La musique et le chant sont très pratiqués, et on les entend toujours avec plaisir, mais les musiciens ne connaissent pas l’usage des notes. La peinture et la sculpture sont absolument inconnues ; la représentation des figures humaines étant surtout interdite par le Coran, tout l’art du peintre se borne à reproduire des signes d’écriture, en les ornant considérablement, en les contournant et en les revêtant de couleurs variées.
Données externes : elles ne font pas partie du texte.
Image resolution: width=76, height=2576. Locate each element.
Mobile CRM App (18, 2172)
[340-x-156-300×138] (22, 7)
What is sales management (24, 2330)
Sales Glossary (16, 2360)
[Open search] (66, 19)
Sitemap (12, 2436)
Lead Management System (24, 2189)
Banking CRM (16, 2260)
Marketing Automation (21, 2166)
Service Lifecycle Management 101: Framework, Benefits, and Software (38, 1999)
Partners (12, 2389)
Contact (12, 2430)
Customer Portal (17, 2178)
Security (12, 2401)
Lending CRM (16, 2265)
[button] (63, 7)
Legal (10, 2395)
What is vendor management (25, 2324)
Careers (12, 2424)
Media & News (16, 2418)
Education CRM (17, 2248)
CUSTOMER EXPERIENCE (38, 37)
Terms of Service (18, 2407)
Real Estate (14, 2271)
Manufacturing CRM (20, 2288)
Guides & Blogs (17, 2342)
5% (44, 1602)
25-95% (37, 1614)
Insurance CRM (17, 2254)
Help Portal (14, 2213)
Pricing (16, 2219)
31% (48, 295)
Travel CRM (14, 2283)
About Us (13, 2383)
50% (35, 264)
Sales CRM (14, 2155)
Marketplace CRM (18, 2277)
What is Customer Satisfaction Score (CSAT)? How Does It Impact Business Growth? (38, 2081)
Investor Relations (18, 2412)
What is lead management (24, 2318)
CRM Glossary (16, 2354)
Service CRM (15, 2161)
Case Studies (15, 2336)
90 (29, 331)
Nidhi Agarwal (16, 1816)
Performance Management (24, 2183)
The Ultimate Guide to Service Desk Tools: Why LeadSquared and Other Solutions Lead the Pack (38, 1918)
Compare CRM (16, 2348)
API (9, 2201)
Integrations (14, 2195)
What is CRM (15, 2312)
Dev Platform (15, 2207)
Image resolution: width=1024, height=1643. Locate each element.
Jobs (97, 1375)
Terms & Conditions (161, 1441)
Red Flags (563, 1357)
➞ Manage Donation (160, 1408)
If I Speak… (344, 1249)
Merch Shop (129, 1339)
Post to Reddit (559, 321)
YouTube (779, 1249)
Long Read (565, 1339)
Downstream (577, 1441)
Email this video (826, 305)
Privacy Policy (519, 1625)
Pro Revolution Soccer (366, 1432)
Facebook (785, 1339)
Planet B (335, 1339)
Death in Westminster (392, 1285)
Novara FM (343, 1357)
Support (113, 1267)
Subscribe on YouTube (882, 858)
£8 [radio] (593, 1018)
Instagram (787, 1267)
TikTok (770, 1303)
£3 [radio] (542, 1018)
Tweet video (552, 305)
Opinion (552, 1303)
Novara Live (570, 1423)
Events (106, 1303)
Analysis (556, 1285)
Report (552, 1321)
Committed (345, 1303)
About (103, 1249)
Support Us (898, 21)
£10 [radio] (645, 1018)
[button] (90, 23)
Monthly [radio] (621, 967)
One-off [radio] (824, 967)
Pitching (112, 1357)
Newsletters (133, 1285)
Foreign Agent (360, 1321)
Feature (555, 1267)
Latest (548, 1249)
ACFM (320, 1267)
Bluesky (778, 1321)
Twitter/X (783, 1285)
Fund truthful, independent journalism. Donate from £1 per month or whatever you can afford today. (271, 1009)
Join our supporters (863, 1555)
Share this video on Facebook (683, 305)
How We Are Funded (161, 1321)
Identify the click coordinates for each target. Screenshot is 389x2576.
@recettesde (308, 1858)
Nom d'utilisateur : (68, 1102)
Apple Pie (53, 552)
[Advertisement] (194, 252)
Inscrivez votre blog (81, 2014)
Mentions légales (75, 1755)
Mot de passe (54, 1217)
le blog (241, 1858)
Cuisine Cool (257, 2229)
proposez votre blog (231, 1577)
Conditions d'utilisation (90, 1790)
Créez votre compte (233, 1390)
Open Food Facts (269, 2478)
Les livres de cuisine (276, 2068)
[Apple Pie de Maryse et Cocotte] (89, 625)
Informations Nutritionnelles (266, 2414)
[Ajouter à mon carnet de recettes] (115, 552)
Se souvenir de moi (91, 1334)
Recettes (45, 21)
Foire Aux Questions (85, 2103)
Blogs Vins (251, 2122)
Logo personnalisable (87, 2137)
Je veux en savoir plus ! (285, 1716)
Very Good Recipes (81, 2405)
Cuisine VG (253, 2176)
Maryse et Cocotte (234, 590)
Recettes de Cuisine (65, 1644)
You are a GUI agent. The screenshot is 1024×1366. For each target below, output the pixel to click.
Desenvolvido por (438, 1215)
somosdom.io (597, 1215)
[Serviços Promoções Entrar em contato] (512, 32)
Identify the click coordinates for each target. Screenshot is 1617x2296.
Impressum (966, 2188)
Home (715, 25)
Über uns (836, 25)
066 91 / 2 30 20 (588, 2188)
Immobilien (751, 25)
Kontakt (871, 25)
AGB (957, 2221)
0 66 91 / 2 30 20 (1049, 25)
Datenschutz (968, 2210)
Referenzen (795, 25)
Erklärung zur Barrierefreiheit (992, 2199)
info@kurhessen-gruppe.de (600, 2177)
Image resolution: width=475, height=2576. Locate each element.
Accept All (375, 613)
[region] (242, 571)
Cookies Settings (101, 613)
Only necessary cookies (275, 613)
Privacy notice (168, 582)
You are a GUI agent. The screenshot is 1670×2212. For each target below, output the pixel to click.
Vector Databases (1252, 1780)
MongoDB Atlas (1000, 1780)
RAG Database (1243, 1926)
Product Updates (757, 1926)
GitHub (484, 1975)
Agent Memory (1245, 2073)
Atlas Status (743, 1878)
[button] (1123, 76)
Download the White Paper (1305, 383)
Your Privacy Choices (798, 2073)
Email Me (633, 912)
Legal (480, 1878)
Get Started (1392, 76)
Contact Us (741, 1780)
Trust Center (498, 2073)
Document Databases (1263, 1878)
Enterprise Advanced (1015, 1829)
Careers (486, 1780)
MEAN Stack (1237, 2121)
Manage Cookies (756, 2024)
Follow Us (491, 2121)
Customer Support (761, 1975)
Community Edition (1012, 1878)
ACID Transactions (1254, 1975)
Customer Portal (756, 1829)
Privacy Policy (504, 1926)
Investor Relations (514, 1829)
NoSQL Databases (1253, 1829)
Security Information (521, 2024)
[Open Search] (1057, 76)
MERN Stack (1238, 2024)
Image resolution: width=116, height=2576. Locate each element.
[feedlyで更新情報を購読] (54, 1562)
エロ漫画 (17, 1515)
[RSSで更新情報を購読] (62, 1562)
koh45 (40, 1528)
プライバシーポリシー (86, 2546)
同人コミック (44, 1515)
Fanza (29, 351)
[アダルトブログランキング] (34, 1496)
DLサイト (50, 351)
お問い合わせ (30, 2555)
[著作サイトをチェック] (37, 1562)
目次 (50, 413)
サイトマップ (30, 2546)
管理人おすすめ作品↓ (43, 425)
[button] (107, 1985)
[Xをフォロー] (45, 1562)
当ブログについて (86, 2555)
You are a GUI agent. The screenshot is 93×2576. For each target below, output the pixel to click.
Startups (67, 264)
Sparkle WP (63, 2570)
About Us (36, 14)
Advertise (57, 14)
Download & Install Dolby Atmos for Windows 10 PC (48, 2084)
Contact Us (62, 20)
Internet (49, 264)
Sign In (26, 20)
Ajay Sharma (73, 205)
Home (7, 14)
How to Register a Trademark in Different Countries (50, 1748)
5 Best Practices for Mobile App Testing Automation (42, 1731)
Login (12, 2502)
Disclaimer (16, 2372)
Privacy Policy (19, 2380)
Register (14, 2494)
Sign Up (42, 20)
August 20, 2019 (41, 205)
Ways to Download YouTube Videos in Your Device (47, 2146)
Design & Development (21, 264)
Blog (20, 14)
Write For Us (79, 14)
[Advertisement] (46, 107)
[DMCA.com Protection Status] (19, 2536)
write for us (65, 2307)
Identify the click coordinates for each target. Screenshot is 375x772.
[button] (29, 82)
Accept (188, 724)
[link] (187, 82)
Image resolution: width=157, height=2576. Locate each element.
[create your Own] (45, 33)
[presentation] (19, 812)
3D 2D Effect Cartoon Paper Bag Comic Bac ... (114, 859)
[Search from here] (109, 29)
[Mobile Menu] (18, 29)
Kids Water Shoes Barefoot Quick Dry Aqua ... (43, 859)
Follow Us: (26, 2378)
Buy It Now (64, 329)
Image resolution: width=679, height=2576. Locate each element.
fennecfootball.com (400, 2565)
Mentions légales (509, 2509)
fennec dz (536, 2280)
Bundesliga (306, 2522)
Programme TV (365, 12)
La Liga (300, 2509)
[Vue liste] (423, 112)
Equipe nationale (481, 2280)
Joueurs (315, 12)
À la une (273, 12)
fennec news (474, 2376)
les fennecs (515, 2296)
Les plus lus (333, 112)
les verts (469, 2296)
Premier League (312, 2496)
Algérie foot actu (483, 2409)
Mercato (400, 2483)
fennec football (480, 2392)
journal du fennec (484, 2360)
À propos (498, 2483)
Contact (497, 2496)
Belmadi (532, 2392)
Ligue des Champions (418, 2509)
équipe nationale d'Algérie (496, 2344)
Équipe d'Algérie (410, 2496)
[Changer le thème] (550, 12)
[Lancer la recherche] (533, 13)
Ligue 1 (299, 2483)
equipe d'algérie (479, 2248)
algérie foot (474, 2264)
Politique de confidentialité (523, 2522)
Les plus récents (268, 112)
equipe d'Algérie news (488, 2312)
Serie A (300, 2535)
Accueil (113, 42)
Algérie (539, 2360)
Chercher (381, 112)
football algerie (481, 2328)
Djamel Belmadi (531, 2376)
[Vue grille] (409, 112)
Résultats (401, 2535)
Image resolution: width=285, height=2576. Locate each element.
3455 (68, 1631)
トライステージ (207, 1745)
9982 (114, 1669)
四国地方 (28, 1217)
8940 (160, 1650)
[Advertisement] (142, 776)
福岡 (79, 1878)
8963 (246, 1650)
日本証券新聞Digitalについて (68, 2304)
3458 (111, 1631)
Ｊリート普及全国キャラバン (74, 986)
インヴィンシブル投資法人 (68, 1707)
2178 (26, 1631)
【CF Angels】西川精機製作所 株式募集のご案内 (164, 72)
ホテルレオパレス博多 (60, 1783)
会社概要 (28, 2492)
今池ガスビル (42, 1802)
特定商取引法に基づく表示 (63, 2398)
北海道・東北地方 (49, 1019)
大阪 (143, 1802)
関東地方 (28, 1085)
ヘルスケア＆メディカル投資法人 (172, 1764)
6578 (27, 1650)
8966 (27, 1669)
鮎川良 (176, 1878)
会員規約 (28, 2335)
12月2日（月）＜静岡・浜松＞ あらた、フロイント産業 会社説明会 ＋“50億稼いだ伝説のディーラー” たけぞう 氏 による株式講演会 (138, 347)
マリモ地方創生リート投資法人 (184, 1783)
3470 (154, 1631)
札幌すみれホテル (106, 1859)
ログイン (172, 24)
Les habitants du Maroc se trouvent donc dans un état de demi-civilisation, qui répond à peu près à celui de notre moyen âge. Mais alors les sciences et les arts étaient cultivés à la cour des califes : il y avait des historiens et des géographes, des poètes et des philosophes, et ils ont laissé des œuvres qui devaient exciter l’admiration générale. Les Maures actuels vivent des restes de cette civilisation. Ils n’ont pas su la conserver, encore moins l’accroître, et leur organisation despotique ainsi que leur fanatisme, qui écartent tout étranger, doivent leur valoir le nom de barbares. Dans les circonstances présentes, l’Islam veut dire stationnement et barbarie, tandis que le Christianisme représente la civilisation et le progrès.
FIN DU PREMIER VOLUME.
NOTES :
[1]L’orthographe de la plupart des noms propres est celle qui leur a été donnée par le docteur Lenz : nous n’avons cru devoir la modifier que quand elle s’écartait par trop des habitudes françaises.
(Note du Traducteur.)
[2]Pluriel arabe de chérif. (Note du Traducteur.)
[3]Nom indigène de la ville de Maroc. (Note du Traducteur.)
[4]« Ce coin de terre me sourit par-dessus tout autre. » (Note du Traducteur.)